Dans l’atelier implanté dans sa maison dans le quartier Adidogomé à Lomé transformée en « Musée vivant », fétiches et marionnettes cohabitent dans un rythme enivrant. Un pacte unit le marionnettiste à ses marionnettes. Tout se déroule dans le respect et dans une profonde communion.

40 ans au service des marionnettes

Les marionnettes, à cet instant de la vie de Danaye, devient fétiches, ancêtres. Danaye est un orfèvre des marionnettes. Au-delà leur aspect sacré, ses marionnettes  sont des œuvres d’art exposées dans des musées européens : Musée de l’Homme en France, en Allemagne, aux Pays Bas. Parmi ses marionnettes, on y  trouve le citoyen lambda, des chefs de village et ses notables, les habitants du  village et de la ville, des déesses – déesse de l’envie, de la haine et de la jalousie , génie du vent, spectre de la nuit, des messages des ancêtres. Et aussi des personnages qui représentent des types européens ou asiatiques. Les personnages de l’au-delà communiquent allègrement avec les vivants dans une certaine symbiose.

Avec plus de 42 ans d’expérience professionnelle dans le spectacle des marionnettes, il a atteint la maturité, son art affermi. Il est toujours sur les pistes de festivals en Afrique, en Europe.

Quand il est sur scène, il est aux anges : « Sur scène, je suis la marionnette. Une fois que la marionnette prend vie, elle est en moi. Elle prend corps avec moi. Elle est moi. »

Danaye, l’artiste et la marionnette s’entremêlent

Les aventures de zando
Les aventures de zando

Fabriquer des marionnettes  le conduit à aborder les questions de la place de l’Homme dans son univers spatio-temporel, ses rapports avec les divinités ancestrales,  la tradition et le modernisme, l’environnement,  la démocratie,  la corruption,  l’immigration clandestine avec un certain humour.

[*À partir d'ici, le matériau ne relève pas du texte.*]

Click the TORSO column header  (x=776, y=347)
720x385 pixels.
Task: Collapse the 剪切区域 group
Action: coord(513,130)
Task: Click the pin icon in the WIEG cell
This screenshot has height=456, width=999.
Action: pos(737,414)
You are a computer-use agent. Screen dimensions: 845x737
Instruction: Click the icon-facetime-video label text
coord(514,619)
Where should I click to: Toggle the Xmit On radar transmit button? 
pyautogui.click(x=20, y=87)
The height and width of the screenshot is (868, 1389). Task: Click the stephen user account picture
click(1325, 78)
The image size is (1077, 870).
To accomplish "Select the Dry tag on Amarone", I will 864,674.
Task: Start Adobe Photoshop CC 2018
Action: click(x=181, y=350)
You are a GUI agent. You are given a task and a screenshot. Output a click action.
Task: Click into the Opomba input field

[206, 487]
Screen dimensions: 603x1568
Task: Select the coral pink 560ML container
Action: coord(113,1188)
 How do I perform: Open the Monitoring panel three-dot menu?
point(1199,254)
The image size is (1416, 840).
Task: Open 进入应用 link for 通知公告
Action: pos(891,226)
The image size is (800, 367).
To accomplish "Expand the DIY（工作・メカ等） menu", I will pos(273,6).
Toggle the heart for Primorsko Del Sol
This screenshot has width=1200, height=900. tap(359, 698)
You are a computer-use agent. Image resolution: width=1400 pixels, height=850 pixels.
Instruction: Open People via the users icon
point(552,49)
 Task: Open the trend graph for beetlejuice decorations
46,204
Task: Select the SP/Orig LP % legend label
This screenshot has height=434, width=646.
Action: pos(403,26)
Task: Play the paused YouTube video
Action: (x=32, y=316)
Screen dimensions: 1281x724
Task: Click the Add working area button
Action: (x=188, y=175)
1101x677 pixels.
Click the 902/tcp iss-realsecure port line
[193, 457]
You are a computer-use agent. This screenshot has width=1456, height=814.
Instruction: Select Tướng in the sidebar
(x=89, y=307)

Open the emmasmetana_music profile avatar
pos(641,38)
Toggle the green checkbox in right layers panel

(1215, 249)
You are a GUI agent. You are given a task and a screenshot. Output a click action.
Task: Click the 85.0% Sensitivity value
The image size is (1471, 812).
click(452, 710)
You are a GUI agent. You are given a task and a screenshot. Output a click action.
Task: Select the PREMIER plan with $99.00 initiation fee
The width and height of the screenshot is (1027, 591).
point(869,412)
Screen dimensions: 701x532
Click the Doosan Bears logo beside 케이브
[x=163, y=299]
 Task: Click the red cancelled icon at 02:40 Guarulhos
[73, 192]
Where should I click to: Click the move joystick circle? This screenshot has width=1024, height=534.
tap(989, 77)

Par le choix des thèmes et leur traitement, ses spectacles sont particuliers. Ce directeur de compagnie est polyvalent dans son art : marionnettiste, conteur, metteur en scène, percussionniste. Il fusionne avec sa marionnette.  Dans le travail de Danaye Kanlanféï, l’artiste et la marionnette s’entremêlent. Son humour est croustillant. Il connaît à perfection tous les rythmes du sud au nord du Togo.

Dans la vie, l’homme est très abordable, enthousiaste, accueillant. Seulement il reste confiné dans son univers, dans ses créations. Il est dans la foule mais ses pensées sont toujours ailleurs. Il est comme ses marionnettes posées, inertes, figées. Dès qu’il est sollicité pour une démonstration ou pour entrer en scène, son bonheur fuse. Il est pleinement lui-même et son énergie déborde.

Il a créé le personnage de Zando en 1988 qui devient le moteur essentiel de ses spectacles. Il déclare comme le romancier Gustave Flaubert parlant de son personnage Madame Bovary, « Zando, c’est moi ». Zando signifie la nuit est tombée mais pour Danaye, le fils de Dapaong, la nuit ne tombe jamais.  Le sage dit qu’il n’est jamais trop tard pour réussir sa vie et guérir la société de ses maux par le truchement de la marionnette.

Le réalisateur Laslo Horvath a réalisé un intéressant documentaire intitulé Danaye Kalanféï.  Il parle sous un nouveau jour de la vie et de  l’œuvre immense de ce grand créateur togolais.